Directeur d’une association catholique hospitalière pour adultes handicapés le jour et artiste photographe le reste du temps, un salarié souhaita faire partager sa passion de la photographie au plus grand nombre en publiant sur son compte Facebook une photo de sa propre personne en la présentant nue, agenouillée sur un prie-dieu dans une église.

Alertée par d’autres salariés, des résidents et des membres de leur famille, l’association ne fut que très modérément sensible au charme de la photographie ainsi publiée et engagea à l’encontre de son directeur une procédure de licenciement pour faute grave, que celui-ci s’empressa de contester devant le Conseil de Prud’hommes pour les motifs suivants :

– Il s’agirait de sa liberté d’expression incluant la liberté artistique, le cliché étant en outre dépourvu de caractère obscène,
– Cette photographie avait été prise hors du lieu et du temps de travail et relevait de sa vie personnelle.

La Cour d’Appel a rejeté ces arguments en considérant qu’une telle publication caractérisait un abus du droit à la liberté d’expression puisque :

– La large diffusion de la photographie par le salarié sur le réseau social Facebook, qui plus est sur la page d’accueil, la rendait accessible à tout public, à savoir ses subordonnés, aux résidents et à leur famille.
– Le caractère inapproprié et excessif de la photographie le montrant dénudé pouvait causer un tort à l’employeur.
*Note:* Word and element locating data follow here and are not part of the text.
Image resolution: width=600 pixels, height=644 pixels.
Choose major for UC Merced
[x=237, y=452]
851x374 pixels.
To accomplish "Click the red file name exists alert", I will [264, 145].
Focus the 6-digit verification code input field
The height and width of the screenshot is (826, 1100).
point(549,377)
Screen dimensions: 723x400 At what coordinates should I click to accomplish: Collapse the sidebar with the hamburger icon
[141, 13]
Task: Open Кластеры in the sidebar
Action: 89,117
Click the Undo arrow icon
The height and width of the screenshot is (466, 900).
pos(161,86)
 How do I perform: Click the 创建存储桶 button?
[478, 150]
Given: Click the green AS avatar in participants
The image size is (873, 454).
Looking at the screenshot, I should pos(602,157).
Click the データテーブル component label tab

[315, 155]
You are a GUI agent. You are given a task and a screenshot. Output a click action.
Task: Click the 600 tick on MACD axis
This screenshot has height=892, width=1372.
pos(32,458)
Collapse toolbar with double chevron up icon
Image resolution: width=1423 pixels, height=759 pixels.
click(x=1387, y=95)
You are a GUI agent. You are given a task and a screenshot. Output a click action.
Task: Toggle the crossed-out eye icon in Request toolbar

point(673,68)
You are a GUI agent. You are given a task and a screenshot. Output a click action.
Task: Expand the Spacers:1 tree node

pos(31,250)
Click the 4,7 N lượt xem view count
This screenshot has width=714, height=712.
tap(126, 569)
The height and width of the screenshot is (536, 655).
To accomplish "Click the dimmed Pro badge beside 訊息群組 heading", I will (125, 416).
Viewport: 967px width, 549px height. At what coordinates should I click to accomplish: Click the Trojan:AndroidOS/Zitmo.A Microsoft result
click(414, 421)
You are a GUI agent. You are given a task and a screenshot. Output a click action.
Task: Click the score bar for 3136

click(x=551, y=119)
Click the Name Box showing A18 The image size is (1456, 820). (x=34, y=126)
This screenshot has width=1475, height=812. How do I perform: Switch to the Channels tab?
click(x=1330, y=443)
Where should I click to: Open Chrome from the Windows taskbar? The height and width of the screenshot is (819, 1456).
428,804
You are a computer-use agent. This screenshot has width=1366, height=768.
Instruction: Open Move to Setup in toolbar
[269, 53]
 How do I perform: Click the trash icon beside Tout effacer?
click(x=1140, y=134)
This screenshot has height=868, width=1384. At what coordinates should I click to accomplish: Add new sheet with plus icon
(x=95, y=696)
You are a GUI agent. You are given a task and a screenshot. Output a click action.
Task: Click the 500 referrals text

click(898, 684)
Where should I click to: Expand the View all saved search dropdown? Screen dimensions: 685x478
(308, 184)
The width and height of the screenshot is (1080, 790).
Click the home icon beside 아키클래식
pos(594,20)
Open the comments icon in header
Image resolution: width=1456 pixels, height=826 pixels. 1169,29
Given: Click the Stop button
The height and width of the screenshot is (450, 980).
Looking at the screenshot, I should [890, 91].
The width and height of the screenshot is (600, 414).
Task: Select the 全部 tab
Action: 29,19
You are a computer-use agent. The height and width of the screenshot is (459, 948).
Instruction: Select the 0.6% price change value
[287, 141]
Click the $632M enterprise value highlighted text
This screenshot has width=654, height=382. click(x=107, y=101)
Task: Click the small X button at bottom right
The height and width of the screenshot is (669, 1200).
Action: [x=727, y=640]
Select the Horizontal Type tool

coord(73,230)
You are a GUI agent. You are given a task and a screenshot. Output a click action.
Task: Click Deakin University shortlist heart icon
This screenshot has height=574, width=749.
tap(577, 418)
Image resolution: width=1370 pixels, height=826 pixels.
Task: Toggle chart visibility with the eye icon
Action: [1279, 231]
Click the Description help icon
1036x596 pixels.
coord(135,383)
Par un arrêt rendu le 23 juin 2021 (n°19-21.651), la Cour de cassation a censuré la Cour d’Appel en rappelant que le salarié jouit dans l’entreprise et en dehors de celle-ci d’une liberté d’expression totale à laquelle, seules les restrictions justifiées par la nature de la tâche à accomplir et proportionnées au but recherché, peuvent être apportées.

Or la photographie litigieuse étant dépourvue de caractère injurieux diffamatoire ou excessif et ne faisant aucun lien entre le salarié et son emploi, elle ne pouvait caractériser un abus dans la liberté d’expression du salarié, véritable liberté fondamentale garantie par la Cour…
Quid du trouble objectif causé dans l’entreprise vis-à-vis du personnel placé sous ses ordres, des rapports avec les familles des résidents, des résidents eux-mêmes, et enfin du caractère propre de l’établissement religieux ?
Autant de difficultés abandonnées et renvoyées à l’employeur, car, pour la Cour de cassation, il fallait manifestement et à tout prix préserver la création artistique du salarié au nom de ‘sa’ liberté d’expression. Il n’est pas sûr qu’il faille s’en réjouir.